1. Anak Muda Punya Potensi Besar Jika Dipercaya
Siswa SMA tiba-tiba ditugaskan menjadi "tentara" untuk melawan makhluk asing. Awalnya mereka dianggap tidak mampu, tetapi justru terbukti mampu beradaptasi dan bertahan hidup.
Refleksi yang terjadi : Remaja hari ini seringkali diremehkan karena dianggap belum "siap". Padahal, jika diberi kepercayaan dan pembinaan yang tepat, mereka bisa jauh lebih tangguh dari yang dibayangkan. Di tengah tekanan pendidikan dan perubahan zaman, drama ini mengajak kita percaya bahwa anak muda butuh ruang untuk membuktikan diri, bukan hanya beban target nilai dan ranking.
2. Pentingnya Kerja Sama di Tengah Perbedaan
Para siswa punya latar belakang dan kepribadian yang berbeda: ada yang pendiam, keras kepala, bahkan saling tidak akur. Tapi mereka tetap harus bekerja sama agar bisa bertahan.
Refleksi yang terjadi : Dunia kerja, kuliah, atau organisasi sosial hari ini juga seperti itu—kita tidak selalu cocok dengan semua orang, tapi kalau tidak bisa kerja sama, kita gagal sebagai tim.

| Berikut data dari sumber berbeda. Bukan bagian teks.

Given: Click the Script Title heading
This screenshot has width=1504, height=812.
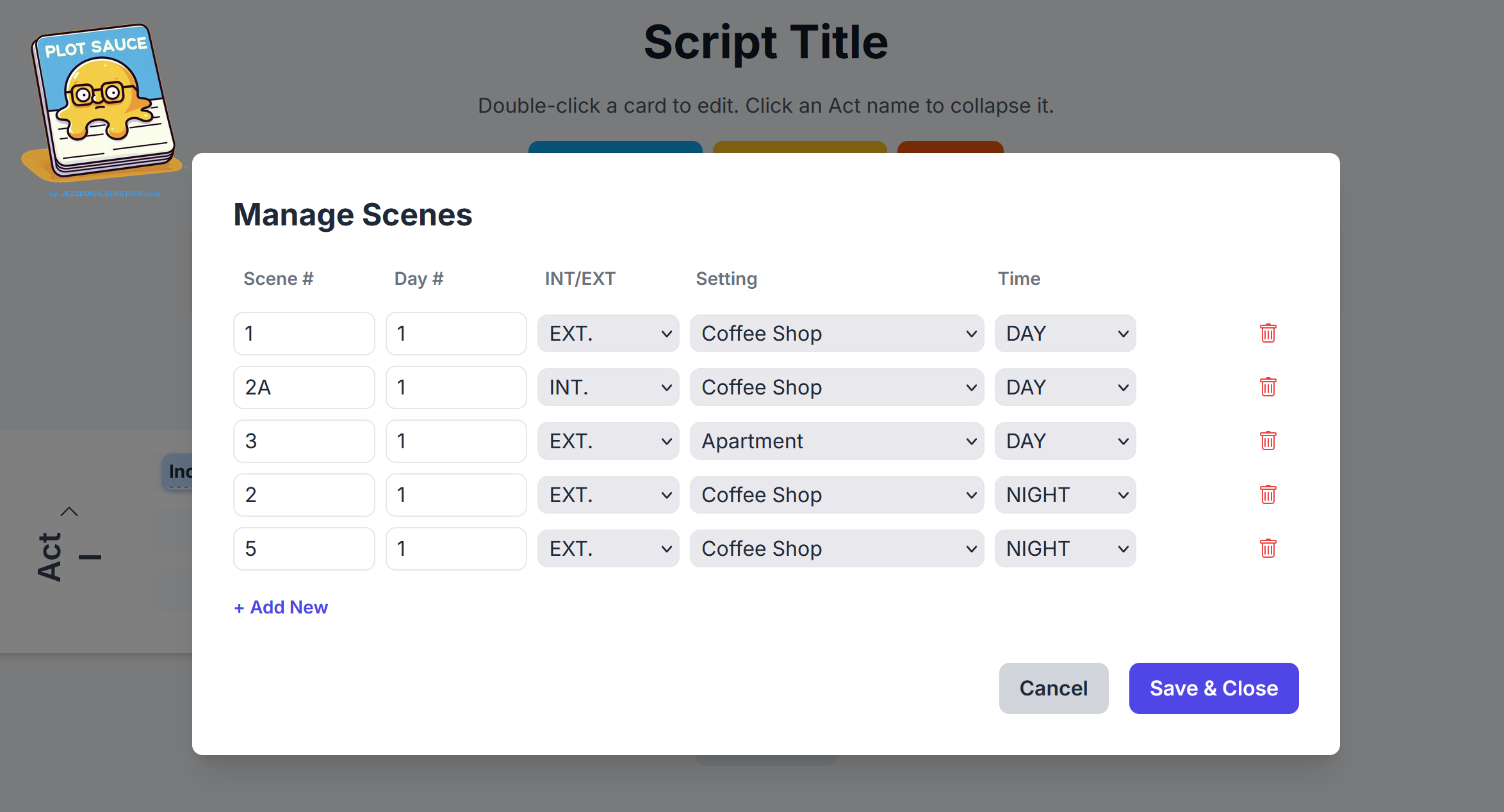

Di era hybrid, remote work, dan kolaborasi digital, kerja sama jadi soft skill yang utama. Drama ini mengingatkan: bukan siapa yang paling pintar yang bertahan, tapi siapa yang bisa beradaptasi dan menyatu dengan tim.
3. Hidup Itu Singkat—Gunakan Waktu Sebaik Mungkin
Tidak semua karakter bertahan hidup. Beberapa dari mereka meninggal secara tiba-tiba, mengingatkan bahwa hidup bisa berakhir kapan saja.
Refleksi yang terjadi : Kadang kita tunda mimpi, permintaan maaf, bahkan ungkapan cinta karena berpikir "masih ada waktu." Padahal hidup tidak pernah menjamin itu.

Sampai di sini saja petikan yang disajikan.